── Material for this task ──
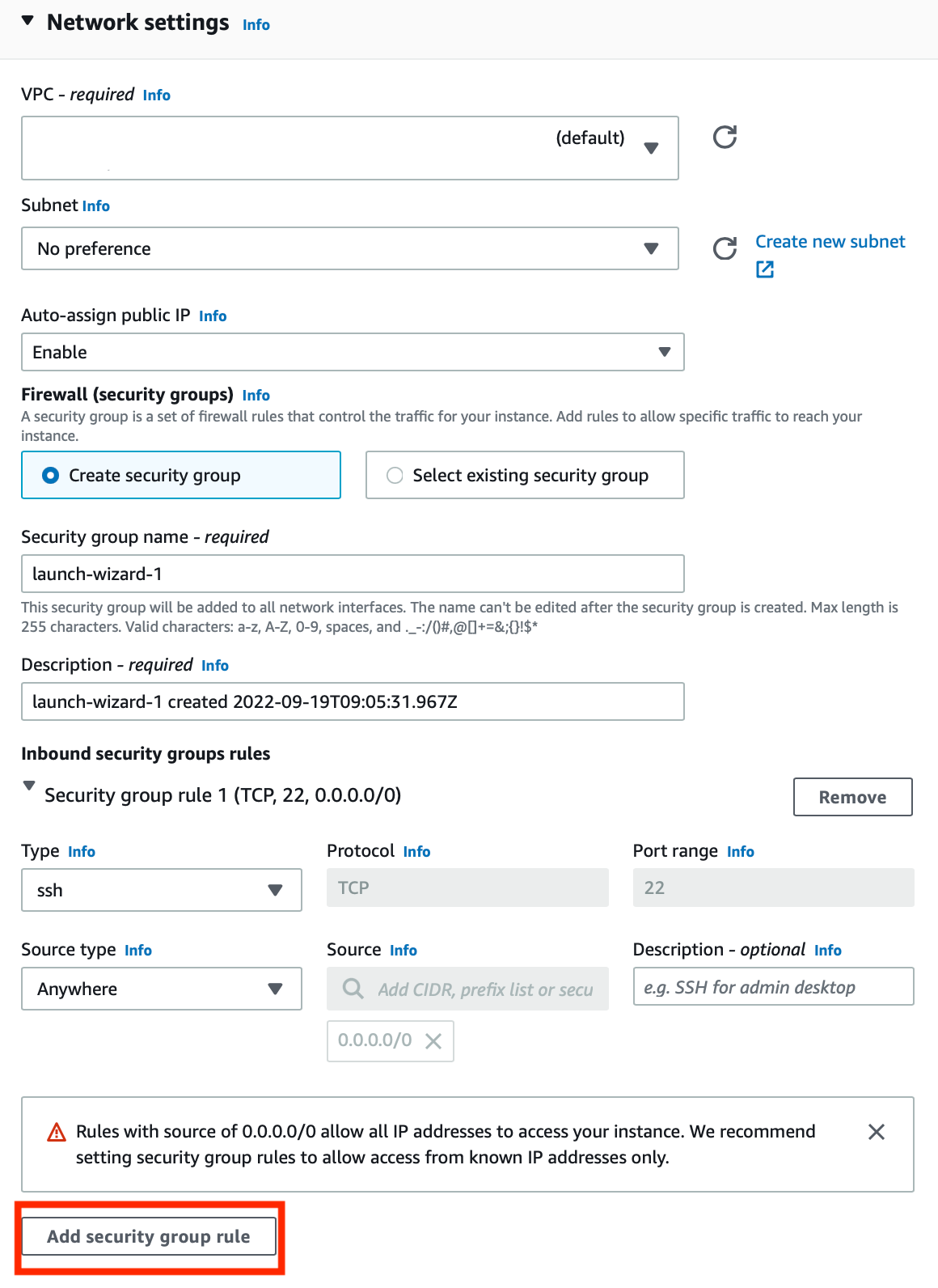Viewport: 938px width, 1288px height.
Task: Remove the 0.0.0.0/0 source chip
Action: pos(433,1041)
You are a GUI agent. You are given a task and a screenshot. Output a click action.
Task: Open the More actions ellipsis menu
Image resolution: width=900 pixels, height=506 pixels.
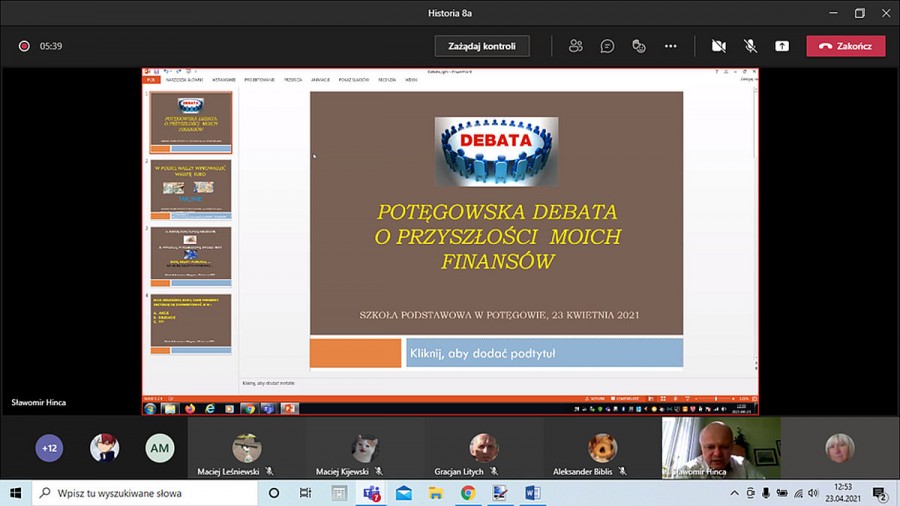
───
The task :: Copy every line of text in the records above without a single change, and leave the pictures out of your copy.

Result of the exercise ::
Viewport: 938px width, 1288px height.
Task: Remove the 0.0.0.0/0 source chip
Action: pos(433,1041)
You are a GUI agent. You are given a task and a screenshot. Output a click action.
Task: Open the More actions ellipsis menu
Image resolution: width=900 pixels, height=506 pixels.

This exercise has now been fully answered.